Name Combustion Engine
Source Mod BuildCraft
ID Name
BuildCraft|Energy:engineBlock:2
Type Block
Stackable Yes (64)
Blast Resistance 25.0
Hardness 5.0
Solid Yes
Transparent Yes
Affected by Gravity No
Emits Light No
Flammable No
Required Tool Wooden Pickaxe

Combustion Engines are the third tier of Engine, and the most powerful in BuildCraft itself, although some engines in other mods surpass them. They are crafted from iron, making them the most expensive of the BuildCraft engines. Combustion engines draw full stacks when used on a Wooden Transport Pipes. They are designed to power machines that require a lot of energy, such as the Quarry.

To use a combustion engine you must first fuel it with Lava, Biofuel, Oil, Traincraft Diesel (which is the same as Oil), Traincraft Refined Fuel or Fuel and also keep its cooling tanks full of water. Without water the engine will quickly overheat, so it's advised to have an infinite water supply for the combustion engine to prevent explosions. It provides a clear warning when it is overheating: The combustion engine will ONLY become orange or red when there is no water left. While water is present the engine will heat up to 4,900.3 degrees Celsius on oil, 4,500.5 degrees Celsius on biofuel and 4,900.6 degrees Celsius on fuel. The explosion of a combustion engine occurs when its temperature reaches 10,000 °C and is large enough to break 2 layers of stone.

Water consumption can amount up to 1 bucket per second. For every bucket of refined oil a combustion engine will use up to 5000 mB of water.

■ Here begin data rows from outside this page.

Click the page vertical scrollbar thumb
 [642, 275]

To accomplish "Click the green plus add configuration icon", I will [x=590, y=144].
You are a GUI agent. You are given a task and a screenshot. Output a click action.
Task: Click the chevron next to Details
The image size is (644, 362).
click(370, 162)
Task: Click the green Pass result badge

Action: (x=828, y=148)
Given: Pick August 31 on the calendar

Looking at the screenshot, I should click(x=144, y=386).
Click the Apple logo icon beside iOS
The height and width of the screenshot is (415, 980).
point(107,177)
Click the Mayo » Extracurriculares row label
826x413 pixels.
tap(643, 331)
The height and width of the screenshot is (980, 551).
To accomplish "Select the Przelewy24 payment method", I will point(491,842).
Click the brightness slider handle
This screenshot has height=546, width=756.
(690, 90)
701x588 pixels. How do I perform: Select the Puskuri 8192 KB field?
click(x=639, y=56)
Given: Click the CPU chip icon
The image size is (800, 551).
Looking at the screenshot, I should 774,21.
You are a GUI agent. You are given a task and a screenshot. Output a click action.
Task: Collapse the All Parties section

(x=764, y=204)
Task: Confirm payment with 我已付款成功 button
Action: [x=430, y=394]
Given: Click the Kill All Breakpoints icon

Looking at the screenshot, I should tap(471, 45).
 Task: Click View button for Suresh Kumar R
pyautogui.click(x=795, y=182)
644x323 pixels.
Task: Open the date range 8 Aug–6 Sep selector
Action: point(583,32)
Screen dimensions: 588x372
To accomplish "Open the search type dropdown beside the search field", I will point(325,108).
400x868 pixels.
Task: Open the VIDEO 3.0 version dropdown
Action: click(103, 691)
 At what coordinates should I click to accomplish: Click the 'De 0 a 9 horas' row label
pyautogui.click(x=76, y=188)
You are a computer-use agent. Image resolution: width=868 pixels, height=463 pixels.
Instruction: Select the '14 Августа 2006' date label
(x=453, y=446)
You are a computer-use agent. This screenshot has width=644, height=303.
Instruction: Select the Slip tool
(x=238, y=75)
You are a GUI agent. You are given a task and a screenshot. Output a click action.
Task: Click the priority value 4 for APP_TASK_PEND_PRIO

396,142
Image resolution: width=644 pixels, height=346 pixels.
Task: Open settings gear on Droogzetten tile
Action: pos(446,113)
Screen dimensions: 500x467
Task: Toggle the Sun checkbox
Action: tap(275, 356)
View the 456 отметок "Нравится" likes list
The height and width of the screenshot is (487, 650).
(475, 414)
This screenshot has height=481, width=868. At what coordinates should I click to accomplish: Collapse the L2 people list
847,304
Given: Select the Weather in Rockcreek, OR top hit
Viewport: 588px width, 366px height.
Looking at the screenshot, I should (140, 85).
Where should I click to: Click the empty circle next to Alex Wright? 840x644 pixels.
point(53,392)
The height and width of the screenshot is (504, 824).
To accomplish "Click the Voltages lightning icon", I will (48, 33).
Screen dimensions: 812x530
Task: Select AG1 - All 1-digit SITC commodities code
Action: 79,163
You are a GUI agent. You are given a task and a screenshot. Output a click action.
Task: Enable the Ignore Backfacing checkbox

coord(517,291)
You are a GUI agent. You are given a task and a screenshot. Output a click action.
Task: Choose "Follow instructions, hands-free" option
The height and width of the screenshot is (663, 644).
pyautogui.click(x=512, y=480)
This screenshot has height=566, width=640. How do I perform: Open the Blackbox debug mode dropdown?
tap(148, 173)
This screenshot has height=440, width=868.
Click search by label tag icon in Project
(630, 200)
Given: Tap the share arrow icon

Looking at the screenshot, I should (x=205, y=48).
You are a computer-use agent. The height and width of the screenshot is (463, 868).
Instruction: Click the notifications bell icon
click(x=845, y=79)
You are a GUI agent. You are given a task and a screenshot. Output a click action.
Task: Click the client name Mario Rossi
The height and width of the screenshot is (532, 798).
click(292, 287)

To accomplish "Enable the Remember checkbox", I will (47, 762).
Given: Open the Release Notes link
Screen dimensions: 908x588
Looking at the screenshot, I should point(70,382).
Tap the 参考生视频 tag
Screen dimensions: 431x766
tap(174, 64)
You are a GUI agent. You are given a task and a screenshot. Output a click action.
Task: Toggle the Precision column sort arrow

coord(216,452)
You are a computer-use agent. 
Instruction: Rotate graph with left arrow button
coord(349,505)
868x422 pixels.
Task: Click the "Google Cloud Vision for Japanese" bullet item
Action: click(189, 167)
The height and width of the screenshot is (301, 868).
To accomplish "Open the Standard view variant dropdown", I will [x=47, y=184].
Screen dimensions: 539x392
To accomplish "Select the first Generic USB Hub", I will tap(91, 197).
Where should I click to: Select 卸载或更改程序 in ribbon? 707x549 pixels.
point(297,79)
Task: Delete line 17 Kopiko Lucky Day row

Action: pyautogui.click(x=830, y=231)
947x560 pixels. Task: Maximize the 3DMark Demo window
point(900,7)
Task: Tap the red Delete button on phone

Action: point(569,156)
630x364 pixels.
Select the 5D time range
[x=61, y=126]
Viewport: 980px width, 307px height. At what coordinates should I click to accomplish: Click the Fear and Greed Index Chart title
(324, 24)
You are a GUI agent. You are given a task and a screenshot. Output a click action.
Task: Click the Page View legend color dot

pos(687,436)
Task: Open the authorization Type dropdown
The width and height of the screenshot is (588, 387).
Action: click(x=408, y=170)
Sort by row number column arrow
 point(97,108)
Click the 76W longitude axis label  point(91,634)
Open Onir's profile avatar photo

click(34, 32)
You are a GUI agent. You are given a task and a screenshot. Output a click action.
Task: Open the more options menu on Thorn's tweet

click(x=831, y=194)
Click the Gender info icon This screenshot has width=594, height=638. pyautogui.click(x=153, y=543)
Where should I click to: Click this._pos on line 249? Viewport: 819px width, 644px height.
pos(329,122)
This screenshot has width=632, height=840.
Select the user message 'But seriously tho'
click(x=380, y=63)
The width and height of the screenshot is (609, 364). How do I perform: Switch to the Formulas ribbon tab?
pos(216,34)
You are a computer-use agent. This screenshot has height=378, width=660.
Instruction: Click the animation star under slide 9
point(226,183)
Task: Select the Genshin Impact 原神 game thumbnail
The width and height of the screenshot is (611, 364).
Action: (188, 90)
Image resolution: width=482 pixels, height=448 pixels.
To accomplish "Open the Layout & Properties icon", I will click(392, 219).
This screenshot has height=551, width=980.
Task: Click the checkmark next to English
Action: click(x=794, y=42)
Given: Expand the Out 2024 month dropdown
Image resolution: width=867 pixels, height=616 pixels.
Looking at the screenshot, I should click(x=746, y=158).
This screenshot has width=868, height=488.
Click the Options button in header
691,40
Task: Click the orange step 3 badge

This engine won't cool down if the redstone signal is on even if it doesn't have fuel. When switching off the engine, it will take several minutes for it to cool back down. The engine will only start again after being 30 seconds at 0 °C. With proper design, Gates can be used to automatically switch off the engine if it reaches the orange stage providing a failsafe in case the water supply fails.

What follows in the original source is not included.